_What you are asked to do_:
Continue the text about where stock car racing got started, picking up after its last sentence.

-------- Source text

There’s been some off-and-on discussion on a couple of message boards I frequent about just where stock car racing got started.
It all began when a very intelligent and history-conscious poster offered the opinion that it was a myth that stock car racing began with bootleggers and moonshiners in the southeast after World War II. He pointed out that it existed in various other parts of the country for some years before that catastrophic war.
Now, this guy turned out to be one of those people you can’t even agree with. Not without starting another argument.
When I offered my opinion about it, he pompously declared that there were several points on which I erred, inferring that I should shut up and let the real people in the know conduct the discussion.
Oh, well.
My opinion, for what it’s worth, is that NASCAR and big-time stock car racing as we know it did in fact originate with those bootleggers and moonshiners who wanted to know whose car was fastest.
However, I agree that there was a lot of stock car racing going on for quite a few decades before.
Since automobiles were invented and intended for personal transport, my contention is that stock car racing is as old as the second car. Or at least, since the first time two guys with cars met each other.
I pointed out that the Indianapolis 500-Mile Race, still the greatest racing event in this country, began as a stock car race.
The intellectual noted that this happened because of an agreement between the AAA Contest Board and an automobile manufacturers’ organization.

----------------
-------- Rows

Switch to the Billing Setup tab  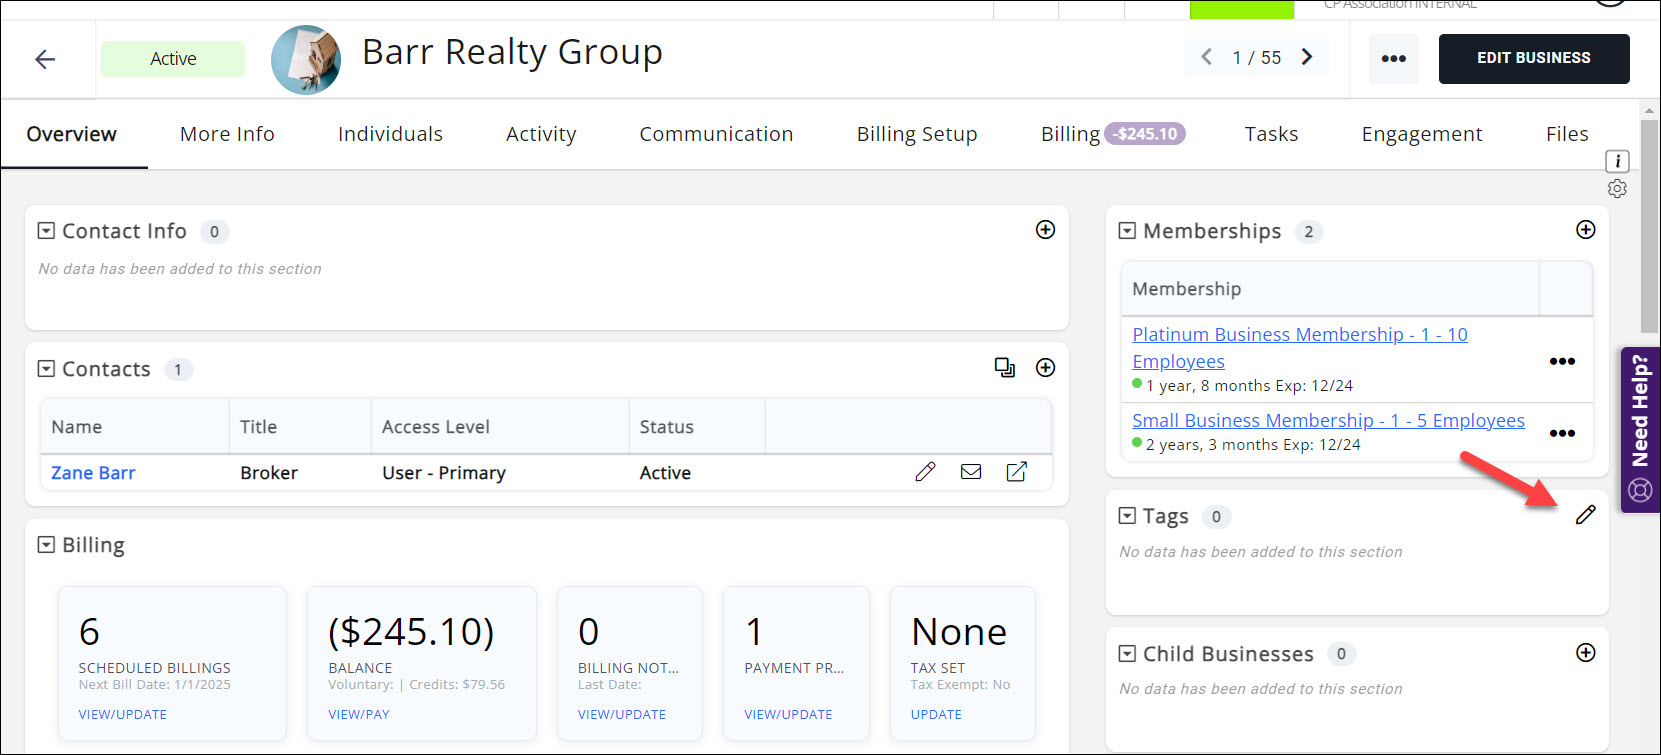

----------------
-------- Rows

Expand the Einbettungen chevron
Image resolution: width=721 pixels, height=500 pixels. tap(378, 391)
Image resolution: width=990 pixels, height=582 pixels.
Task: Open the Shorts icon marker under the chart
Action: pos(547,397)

----------------

_Output for this task_:
That agreement may very well have been in place, but the fact remains that the Indianapolis Motor Speedway was constructed because Carl Fisher and his car-making friends wanted a place to test and show off the vehicles they were constructing for the public.
That form of stock car racing evolved into open-wheel racing as more and more modifications were allowed, and eventually into the unbelievably expensive form known today in IndyCar and Formula 1.
(I don’t necessarily want to see big-time open wheel racing go back to stock car racing, but I wouldn’t be unhappy to see them put the engines back in front.)
The American Automobile Association was the premier sanctioning body in those days and the younger fans among us probably don’t realize that they remained so until after the 1955 season.
That was the year that cost American open-wheel racing such standouts Bill Vukovich, Manuel Ayulo, Mike Nazaruk and Jack McGrath, among others. And there was the disastrous crash at Le Mans when Pierre Levegh‘s Mercedes plowed into the crowd, killing him and more than 80 others, mostly spectators.
These were the days before rollcages, even before roll bars on open-wheelers. There was a saying – “There are old race drivers and there are bold race drivers. There are very, very few old, bold race drivers.”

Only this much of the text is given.